LAWRENCE — The U.S. Department of Housing and Urban Development has long operated programs designed to help low-income individuals and families find housing in “high-opportunity” neighborhoods where they would have access to good schools, employment and less exposure to crime. However, a new analysis by a University of Kansas professor has found the Housing Choice Voucher program has not been effective in helping minorities move to high-opportunity neighborhoods. The research also suggests an amendment to the program could exacerbate poverty in low-opportunity neighborhoods.
Housing Choice Vouchers, known as HCVs, are used in 80 percent of U.S. census tracts with rental housing, as of 2017, yet the majority of voucher holders tend to live in areas with high levels of poverty and racial segregation. To combat that, the federal government established Small Area Fair Market Rents, or SAFMRs, to help HCV holders access high-opportunity neighborhoods. Previously, maximum rents permitted in the HCV program were the same across a metropolitan area. With the SAFMRs, the maximum rents would be higher in high-rent areas and lower in low-rent areas. However, an analysis co-written by Kirk McClure, professor of urban planning at KU, found census and HUD data show the program hasn’t made significant progress, especially for minorities, and that SAFMRs are not likely to address the problems.
“We noticed over time the mobility we hoped to see with this program hasn’t happened. People tend to take the vouchers and stay in the same neighborhoods with poorer schools, higher crime, less access to employment and the like,” McClure said. “So, the question put to us is how to fix it.”
McClure and Alex Schwartz of The New School analyzed HUD and US Census data for their study, published in the journal Cityscape. About 2.3 million homes in the United States receive HCVs, and the vast majority of those are within large metropolitan areas. McClure and Schwartz’s study focused on the 53 metropolitan areas with populations of more than 1 million in 2017. They cataloged location, race and ethnicity of HCV recipients in that year and neighborhood qualities such as poverty exposure, public school performance, labor force engagement and median rents by ZIP code as well as racial and ethnic composition of ZIP code areas.
Each ZIP code was classified as Non-Hispanic White (75% or more of total population); Non-Hispanic Black (50% or more of total population); Non-Hispanic Other (50% or more of total population); Hispanic (50% or more of total population); and Integrated. They were classified economically as very high, high, moderate, low or very low opportunity, respectively.
SAFMRs work on the premise that neighborhoods with higher rents offer higher opportunity, The SAFMR efforts make more units eligible to participate in the program in these higher rent areas, but areas with lower rent have fewer housing units available to HCV recipients. As a result, recipients would be more able to move to higher opportunity areas, if they do not confront barriers based on race or ethnicity. Because many minority households do confront such barriers, they cannot move out of low-opportunity neighborhoods. As a result, the SAFMR effort could have the unintended consequence of exacerbating or concentrating poverty in already-poor areas, the authors point out.

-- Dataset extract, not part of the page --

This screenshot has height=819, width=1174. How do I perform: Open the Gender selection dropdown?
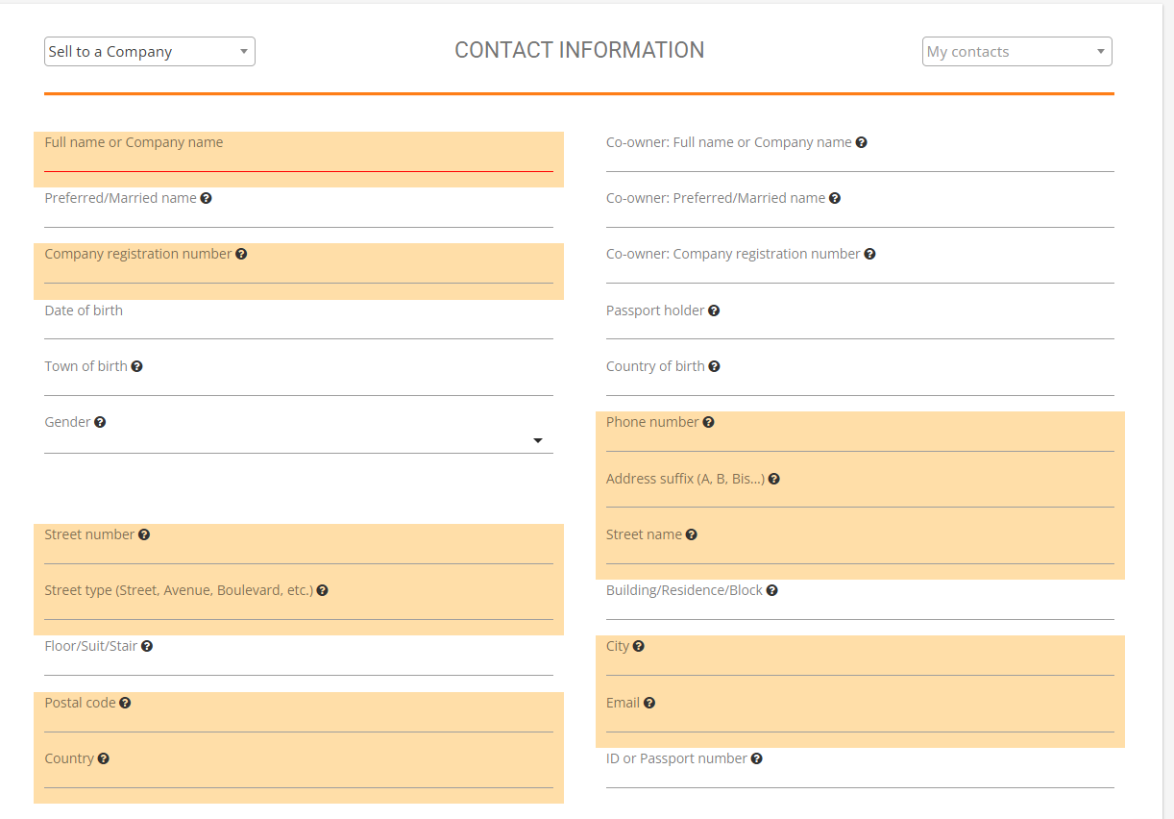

“What our research finds is people of color receiving HCVs are going to have fewer units available to them under SAFMRs,” McClure said. “The only options open to them are census areas that are integrated, but the way the program is going, there will be fewer integrated areas available. HUD had every intention of this program working but now have to decide if it can be fixed.”
The location and ethnic makeup of neighborhoods studied showed that HCV recipients under SAFMR would have to break the persistent racial segregation that has held on for decades in the United States.
“The concentration of ‘opportunity’ within predominantly white and integrated ZIP code areas means that if an HCV recipient wishes to live in an opportunity neighborhood, he or she would essentially need to choose between white and integrated areas,” the authors wrote. “At present, about one-half of all HCV recipients in large metropolitan areas reside in integrated ZIP code areas. Most of the rest live in segregated areas dominated by people of their own race or ethnicity and are highly unlikely to benefit from SAFMRs unless they move out of a segregated neighborhood.”
There are several approaches that could be taken to address the programs’ problems, McClure said. One of the first decisions policymakers could address is whether to lower rent eligibilities in some areas, or lower in some areas while raising them in high-opportunity neighborhoods. That is dependent on the political will and persuasions of officeholders. McClure and Schwartz argued that a good starting point would be to further support social workers who could work with HCV recipients learning about the family, providing individualized counseling to help them find housing, enroll children in schools, support employment and help recipients learn about neighborhood opportunities. Greater outreach to landlords to encourage participation in the programs would also help the SAFMR program succeed, and perhaps most importantly, further support of transportation solutions, such as helping recipients own cars to get to and from employment if they live in low-opportunity areas would be beneficial.
“It’s very easy to get beyond the reach of public transit in America,” McClure said. “Much of the country is not served by public transportation.”
While segregation in the United States has proven quite resilient, McClure said it is showing to be slowly dying. Progress has been made in helping low-income individuals and families find better housing and opportunities, he added, but research is showing recent programs may not be achieving their goals as quickly as intended or hoped.